## DATA RECORDS
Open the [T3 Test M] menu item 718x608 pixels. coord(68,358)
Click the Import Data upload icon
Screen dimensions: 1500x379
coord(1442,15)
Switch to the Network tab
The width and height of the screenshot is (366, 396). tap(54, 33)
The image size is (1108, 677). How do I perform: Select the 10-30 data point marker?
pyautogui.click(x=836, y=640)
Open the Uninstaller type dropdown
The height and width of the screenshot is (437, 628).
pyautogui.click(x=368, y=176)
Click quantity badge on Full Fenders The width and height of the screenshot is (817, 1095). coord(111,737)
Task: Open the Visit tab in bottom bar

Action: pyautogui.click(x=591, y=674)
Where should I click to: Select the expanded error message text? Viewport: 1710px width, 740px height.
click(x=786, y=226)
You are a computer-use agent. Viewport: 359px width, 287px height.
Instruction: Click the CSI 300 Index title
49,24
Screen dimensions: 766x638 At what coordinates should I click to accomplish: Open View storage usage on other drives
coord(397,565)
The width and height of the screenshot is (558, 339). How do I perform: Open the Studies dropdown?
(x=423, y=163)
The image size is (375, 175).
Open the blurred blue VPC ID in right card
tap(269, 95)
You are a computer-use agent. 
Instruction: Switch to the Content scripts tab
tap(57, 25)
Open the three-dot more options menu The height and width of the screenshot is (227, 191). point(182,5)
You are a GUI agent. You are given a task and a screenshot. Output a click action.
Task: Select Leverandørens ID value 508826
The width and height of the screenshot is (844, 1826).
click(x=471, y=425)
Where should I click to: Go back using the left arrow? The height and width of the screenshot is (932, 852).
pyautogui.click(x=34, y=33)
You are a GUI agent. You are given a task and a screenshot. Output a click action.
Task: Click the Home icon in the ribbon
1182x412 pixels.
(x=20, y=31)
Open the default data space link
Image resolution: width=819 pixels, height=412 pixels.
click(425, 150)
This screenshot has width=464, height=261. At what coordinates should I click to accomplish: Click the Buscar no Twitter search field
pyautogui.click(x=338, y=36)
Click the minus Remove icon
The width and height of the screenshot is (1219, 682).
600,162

## AIM OF THE EXERCISE
Copy all of the data. Keep every word exactly as it is.

## SOLUTION FOR THIS EXERCISE
Open the [T3 Test M] menu item 718x608 pixels. coord(68,358)
Click the Import Data upload icon
Screen dimensions: 1500x379
coord(1442,15)
Switch to the Network tab
The width and height of the screenshot is (366, 396). tap(54, 33)
The image size is (1108, 677). How do I perform: Select the 10-30 data point marker?
pyautogui.click(x=836, y=640)
Open the Uninstaller type dropdown
The height and width of the screenshot is (437, 628).
pyautogui.click(x=368, y=176)
Click quantity badge on Full Fenders The width and height of the screenshot is (817, 1095). coord(111,737)
Task: Open the Visit tab in bottom bar

Action: pyautogui.click(x=591, y=674)
Where should I click to: Select the expanded error message text? Viewport: 1710px width, 740px height.
click(x=786, y=226)
You are a computer-use agent. Viewport: 359px width, 287px height.
Instruction: Click the CSI 300 Index title
49,24
Screen dimensions: 766x638 At what coordinates should I click to accomplish: Open View storage usage on other drives
coord(397,565)
The width and height of the screenshot is (558, 339). How do I perform: Open the Studies dropdown?
(x=423, y=163)
The image size is (375, 175).
Open the blurred blue VPC ID in right card
tap(269, 95)
You are a computer-use agent. 
Instruction: Switch to the Content scripts tab
tap(57, 25)
Open the three-dot more options menu The height and width of the screenshot is (227, 191). point(182,5)
You are a GUI agent. You are given a task and a screenshot. Output a click action.
Task: Select Leverandørens ID value 508826
The width and height of the screenshot is (844, 1826).
click(x=471, y=425)
Where should I click to: Go back using the left arrow? The height and width of the screenshot is (932, 852).
pyautogui.click(x=34, y=33)
You are a GUI agent. You are given a task and a screenshot. Output a click action.
Task: Click the Home icon in the ribbon
1182x412 pixels.
(x=20, y=31)
Open the default data space link
Image resolution: width=819 pixels, height=412 pixels.
click(425, 150)
This screenshot has width=464, height=261. At what coordinates should I click to accomplish: Click the Buscar no Twitter search field
pyautogui.click(x=338, y=36)
Click the minus Remove icon
The width and height of the screenshot is (1219, 682).
600,162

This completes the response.